Couple final questions for anyone with knowledge: do I need to disconnect the battery each time I want to adjust the links or will tire jack mode keep the truck from making any air adjustments with the truck off and the links removed? Also, if I want to dial up the links to where the truck is basically maxed out in Normal mode and throws errors in OR1 and OR2 mode, is this fine? If I'm sitting on a slope, for example, will the truck just not attempt to level itself beyond Normal mode or will it cause issues for the air suspension in its attempt to level itself?

tire jack mode is all you need to adjust links. Adjusted mine a few times this way.
 
Did it today as well. UCA ball joints are the worst I’ve ever encountered. None of my forks did crap.... neighbors likely thought I was forging a damn sword with all the metal strikes from my 3lber. Ended up only getting one out, said forget this and kept the stock one on the other side.

Might take it to a place and let them have a go at it.

Anybody have any tips for those in the future? Atrocious. It’s a shame there are still zero turnkey UCA options for air rides, it really does sit right on the air ride sensor and touch the shock tower.


Sent from my iPhone using Tapatalk
You might could find a ball joint separator (not the tuning fork style) that will fit the Ram. The one I bought from Advance was too small but the one from Harbor Freight looks larger. This seems like a MUCH safer way to do it. I seriously hit mine hard enough with a claw hammer enough times that I thought I was going to break something before it just popped loose. Probably not the safest way to do it but oh well.
 
Got my links and spacers finished up tonight. I did it over the course of two days. Wasn't the easiest lift I've ever done, but certainly wasn't the hardest. I replaced my UCAs with the Mopar 2" lift kit UCAs so, naturally, getting the factory ball joint to separate from the knuckle was a b*tch. I hit the thing enough times and hard enough I was afraid I was going to smash that aluminum knuckle. I also had a hard time getting the Dayster stud extenders threaded all the way down flush to the top of the strut, even though I did trim about a half inch or more off the factory strut studs. As someone mentioned previously, a set of ratcheting wrenches is a MUST. Made life way easier. I also used the video floating around of the guy doing this on his Rebel, though almost none of my bolt/nut sizes matched his and the torque specs he quoted seemed way high compared to the ease my bolts/nuts came off...

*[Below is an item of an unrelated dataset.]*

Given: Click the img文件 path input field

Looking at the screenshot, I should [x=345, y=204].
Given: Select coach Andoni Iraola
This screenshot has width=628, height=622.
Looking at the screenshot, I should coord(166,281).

I ended up setting my front links to 60mm center to center. I added 5mm to the factory link length on the rear (per Revel, lengthening the rear links 5mm should add 3/4" to 1" lift). After the initial heart attack I had from all my apps being going including Sirius, my surround camera, my suspension settings, etc. I finally got around to measuring. The front, on the stock 20s and stock rubber, is 38" ground to center fender arch. The rear is 40". I am going to have to tweak it tomorrow. All ride height settings work with no errors.

I did end up taking a comparison picture of the factory UCA and the Mopar lift kit UCA. They are IDENTICAL in every facet with the exception of the max ball joint angle. The Mopar UCA ball joint can extend to a tighter angle than the factory UCA. See the picture attached.

Couple final questions for anyone with knowledge: do I need to disconnect the battery each time I want to adjust the links or will tire jack mode keep the truck from making any air adjustments with the truck off and the links removed? Also, if I want to dial up the links to where the truck is basically maxed out in Normal mode and throws errors in OR1 and OR2 mode, is this fine? If I'm sitting on a slope, for example, will the truck just not attempt to level itself beyond Normal mode or will it cause issues for the air suspension in its attempt to level itself?
Thanks for the info on the lift, way above my level of mechanics, I’m going to a shop to do mine! I just like to have all the info to relay to them as they don’t do many air suspension, every tip I can get them makes it easier for them!
Is your truck a Rebel or a truck with the ORP? I can’t seem to find a definite answer on if the UCA’s on a ORP truck are the same as the Mopar lift ones you installed?